Genre: Supernatural, Thriller, Dark Fantasy

Age Rating: TV 17+ (violence)

Overall Personal Rating: B

Synopsis:

In modern day Tokyo, society lives in fear of Ghouls: mysterious creatures who look exactly like humans, yet hunger insatiably for their flesh. None of this matters to Ken Kaneki, a bookish and ordinary young man, until a dark and violent encounter turns him into the first ever Ghoul-human half breed. Trapped between two worlds, Ken must survive the violent conflicts of warring Ghoul factions, while attempting to learn more about Ghoul society, his new found powers, and the fine line between man and monster.

Commentary:

Tokyo Ghoul has already taken on a hype that hasn’t been seen since Deadman Wonderland first made its way to our shores. I use Deadman Wonderland as the prime example because the story feels a lot like it. It just has enough story line changes that very few people will see the similarity. There is also the over used young whinny male lead that we have seen over and over since Evangelion first aired. Ken is a nice young man given a terrible gift to remain alive and now must whine about not wanting to kill for the next 11 episodes and honestly I for one amĀ getting very tired of this charter being forced upon us over and over again.
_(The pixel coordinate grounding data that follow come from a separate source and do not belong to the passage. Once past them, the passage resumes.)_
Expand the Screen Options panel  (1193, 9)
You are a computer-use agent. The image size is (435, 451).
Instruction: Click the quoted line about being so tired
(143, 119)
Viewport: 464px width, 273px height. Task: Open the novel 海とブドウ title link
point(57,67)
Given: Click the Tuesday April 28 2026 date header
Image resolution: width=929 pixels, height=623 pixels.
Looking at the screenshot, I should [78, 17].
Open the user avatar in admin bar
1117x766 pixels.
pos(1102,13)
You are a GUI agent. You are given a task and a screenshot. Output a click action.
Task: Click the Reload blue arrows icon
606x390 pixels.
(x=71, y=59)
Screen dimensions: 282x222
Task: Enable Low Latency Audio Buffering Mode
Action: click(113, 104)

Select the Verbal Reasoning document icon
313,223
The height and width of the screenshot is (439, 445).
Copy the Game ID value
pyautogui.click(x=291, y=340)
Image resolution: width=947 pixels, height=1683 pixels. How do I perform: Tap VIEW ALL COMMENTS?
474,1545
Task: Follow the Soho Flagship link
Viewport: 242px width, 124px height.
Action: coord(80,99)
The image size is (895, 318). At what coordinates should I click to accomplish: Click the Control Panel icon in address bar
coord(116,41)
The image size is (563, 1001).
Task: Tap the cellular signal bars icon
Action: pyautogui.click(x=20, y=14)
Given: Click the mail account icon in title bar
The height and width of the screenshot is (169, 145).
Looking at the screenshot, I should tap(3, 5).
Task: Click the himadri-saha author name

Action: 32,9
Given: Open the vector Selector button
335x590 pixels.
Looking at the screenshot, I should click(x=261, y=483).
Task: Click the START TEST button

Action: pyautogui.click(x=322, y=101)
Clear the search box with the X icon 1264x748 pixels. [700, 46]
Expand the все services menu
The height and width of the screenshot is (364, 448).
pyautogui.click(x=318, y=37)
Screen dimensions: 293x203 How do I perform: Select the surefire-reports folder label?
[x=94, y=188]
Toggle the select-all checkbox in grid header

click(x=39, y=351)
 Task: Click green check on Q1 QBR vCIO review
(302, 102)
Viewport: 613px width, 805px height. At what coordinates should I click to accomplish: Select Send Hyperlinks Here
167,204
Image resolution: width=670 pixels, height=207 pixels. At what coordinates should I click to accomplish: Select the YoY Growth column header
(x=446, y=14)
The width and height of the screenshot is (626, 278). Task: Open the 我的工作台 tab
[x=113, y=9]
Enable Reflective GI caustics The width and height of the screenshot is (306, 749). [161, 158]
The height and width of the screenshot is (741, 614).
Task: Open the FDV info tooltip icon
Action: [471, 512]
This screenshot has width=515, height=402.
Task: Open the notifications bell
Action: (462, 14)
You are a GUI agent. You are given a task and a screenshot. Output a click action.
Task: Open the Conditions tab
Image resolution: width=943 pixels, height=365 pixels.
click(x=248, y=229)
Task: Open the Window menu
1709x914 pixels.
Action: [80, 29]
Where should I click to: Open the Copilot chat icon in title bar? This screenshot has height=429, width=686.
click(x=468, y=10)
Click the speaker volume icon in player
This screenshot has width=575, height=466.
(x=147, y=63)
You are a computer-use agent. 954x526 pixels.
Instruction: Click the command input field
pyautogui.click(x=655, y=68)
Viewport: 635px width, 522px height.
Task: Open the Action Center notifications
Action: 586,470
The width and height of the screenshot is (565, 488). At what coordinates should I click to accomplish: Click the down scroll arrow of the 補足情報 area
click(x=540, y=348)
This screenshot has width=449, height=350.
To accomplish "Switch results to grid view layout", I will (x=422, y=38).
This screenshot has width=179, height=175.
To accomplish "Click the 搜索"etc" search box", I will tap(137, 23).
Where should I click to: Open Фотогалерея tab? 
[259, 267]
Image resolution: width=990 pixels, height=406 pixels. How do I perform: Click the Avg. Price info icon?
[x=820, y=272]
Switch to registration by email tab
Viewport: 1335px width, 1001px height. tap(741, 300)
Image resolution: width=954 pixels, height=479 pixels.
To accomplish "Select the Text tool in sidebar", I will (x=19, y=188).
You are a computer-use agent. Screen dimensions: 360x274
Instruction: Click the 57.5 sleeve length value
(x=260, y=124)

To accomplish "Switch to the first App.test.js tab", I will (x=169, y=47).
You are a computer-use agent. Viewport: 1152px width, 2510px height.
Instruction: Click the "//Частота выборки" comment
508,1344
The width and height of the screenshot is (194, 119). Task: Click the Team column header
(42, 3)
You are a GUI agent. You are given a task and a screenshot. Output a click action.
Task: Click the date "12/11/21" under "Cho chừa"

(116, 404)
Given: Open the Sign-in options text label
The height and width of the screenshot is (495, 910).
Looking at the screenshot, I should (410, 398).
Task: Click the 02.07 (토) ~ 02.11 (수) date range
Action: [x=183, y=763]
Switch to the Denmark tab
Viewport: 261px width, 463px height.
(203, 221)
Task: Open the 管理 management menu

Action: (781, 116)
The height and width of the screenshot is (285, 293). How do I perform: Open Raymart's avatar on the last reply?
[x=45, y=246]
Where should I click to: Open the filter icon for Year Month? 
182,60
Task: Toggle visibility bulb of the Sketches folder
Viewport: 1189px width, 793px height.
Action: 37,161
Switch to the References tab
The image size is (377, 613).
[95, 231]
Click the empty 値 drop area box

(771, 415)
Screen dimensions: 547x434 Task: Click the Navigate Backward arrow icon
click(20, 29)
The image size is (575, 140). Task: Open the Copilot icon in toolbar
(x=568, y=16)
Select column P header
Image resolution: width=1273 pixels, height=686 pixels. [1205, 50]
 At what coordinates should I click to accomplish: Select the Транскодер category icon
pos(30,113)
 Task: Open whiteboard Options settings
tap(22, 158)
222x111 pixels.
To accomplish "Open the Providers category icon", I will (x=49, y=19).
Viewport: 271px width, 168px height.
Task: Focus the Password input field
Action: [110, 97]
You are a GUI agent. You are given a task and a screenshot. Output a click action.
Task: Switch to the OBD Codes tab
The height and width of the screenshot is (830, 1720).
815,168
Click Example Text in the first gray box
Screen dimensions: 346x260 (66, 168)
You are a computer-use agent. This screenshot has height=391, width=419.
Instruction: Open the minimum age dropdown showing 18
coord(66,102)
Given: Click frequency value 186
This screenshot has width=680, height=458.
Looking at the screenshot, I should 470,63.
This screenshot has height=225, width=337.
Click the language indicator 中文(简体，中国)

Tokyo Ghoul is much better than Deadman Wonderland and no where as confusing as Evangelion, but that doesn’t help it get over the punk factor. I get where they are coming from by making the humans nothing more than cattle to the ghouls. That concept is nothing new or different. The main draw to the series is most likely the graphic amount to blood that splatters the world they live in. The only reason they create the moral conundrum is to give the series a point.

Overall Grade:

My great hope for Tokyo Ghoul is that it makes it past the overwhelming anime history that it has decided to emulate. I am looking forward to the second season because the end of the first season gave me a peek at something that could in fact take the series to the next level. I just hope Ken looses that Kenji whinny persona because it makes me want to turn off the blu-ray player and never watch it again.

The production values are that standard fare from studio Pierrot and the writing manages to give us enough solid footing to keep the viewer moving to the next episode. The one thing that is for sure is that the U. S. audience is clearly a sucker for a bloody series that just might go absolutely nowhere. Maybe there will be a surprised or maybe just maybe it will fall apart and prove to be another series that never made it Japan and was sold to the U. S. Viewer as something really special.